» Article
:::::
I was looking at the settings for the blog, and noticed something called adsense, apparently, you can sign up for it, and it will put ads on your blog! isn't that great?!? well I didn't think so either, but apparently, you actually get PAID for having ads on your blog. Pathetic. I mean, who's going to be so stupid that they'll go and sign up for something that, if anything, will earn you like a tenth of a cent per click? So obviously I signed up for it right away.

It says you get payed for how many times the ad is clicked on, and how many times it shows up on your blog. Naturally, nobody is going to visit my blog and click on ads enough for me to make any money, but hey, if I ever have time, I can always do it myself! man, I feel either dishonest or stupid.

Anyway, guys, if any of you ever feel like clicking on ads over and over again, my blog is open 24/7 remember, no shirts, no shoes, no pants, no service!

Sunday, October 02, 2005

Until I know what's going on

From reading the title you would think that this would be a deep essay analyzing my most profound thoughts and feelings. Well it's not. You would have to be a pretty shallow person to find anything on this entire blog in the slightest bit insightful. Sorry to dissappoint you. That title is made up of completely random words that flew through my head as I stared at the wall. Sounds like a good name for a song or something though, doesn't it?

Anyway, has anybody else noticed that you can think of anything you want to, whenever you want to? Until you're actually told to do so. Typically, my mind is full of unanalyzed thoughts zipping around screaming profanities as they collide with each other. This is usually the case, honestly. Until, that is, I'm asked to write an analytical essay. Right then, my thoughts stop, lean on their cars, and stare at the sky. The blank, empty, silent sky of my head. The sky that's about as void of potentially analytical thoughts as the real sky is of hundred dollar bills. And that's where I'm at right now. Completely. Blank. So I start to wonder, Does this paragraph count as being analytical? Probably not. Should I get on with my life and go do my other homework? probably.
:::::
» Data section
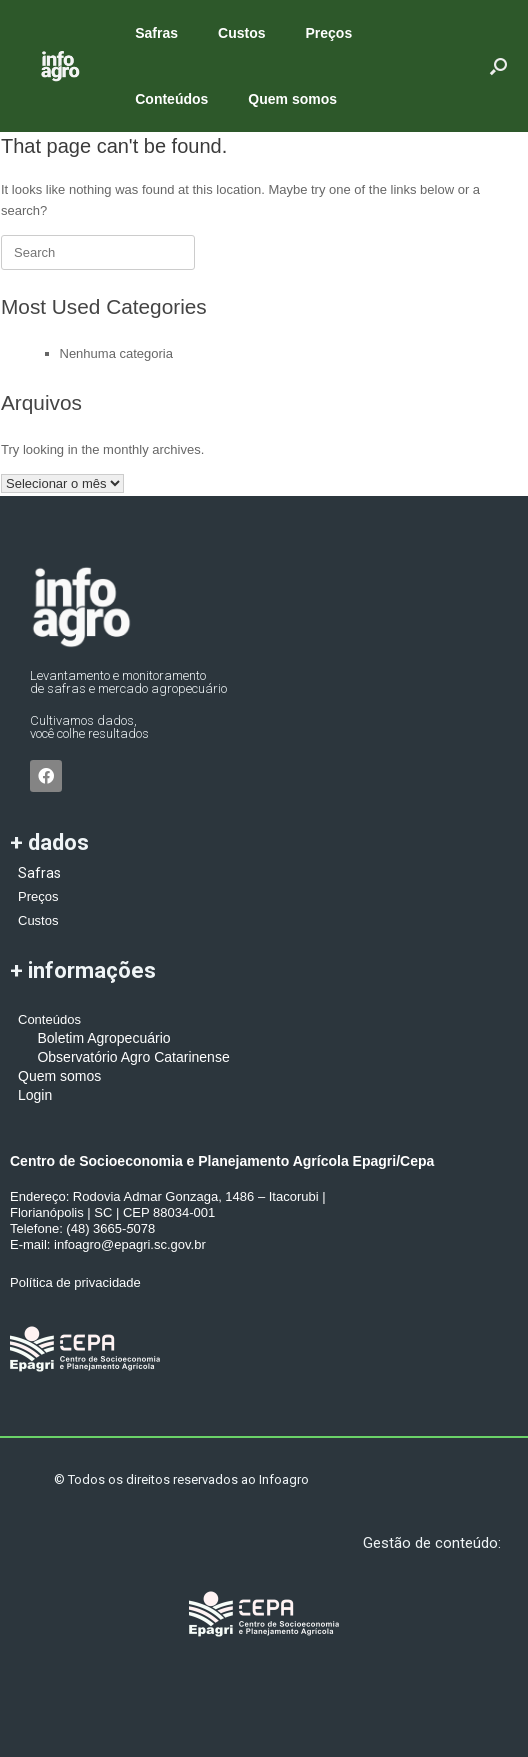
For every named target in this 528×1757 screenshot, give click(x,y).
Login (35, 1095)
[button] (498, 66)
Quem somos (292, 99)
:::::
» Your goal
According to the blog post, what two things determine how much you get paid through adsense? The data come from a different source than the blog post.

» Response
How many times the ad is clicked on and how many times it shows up on your blog.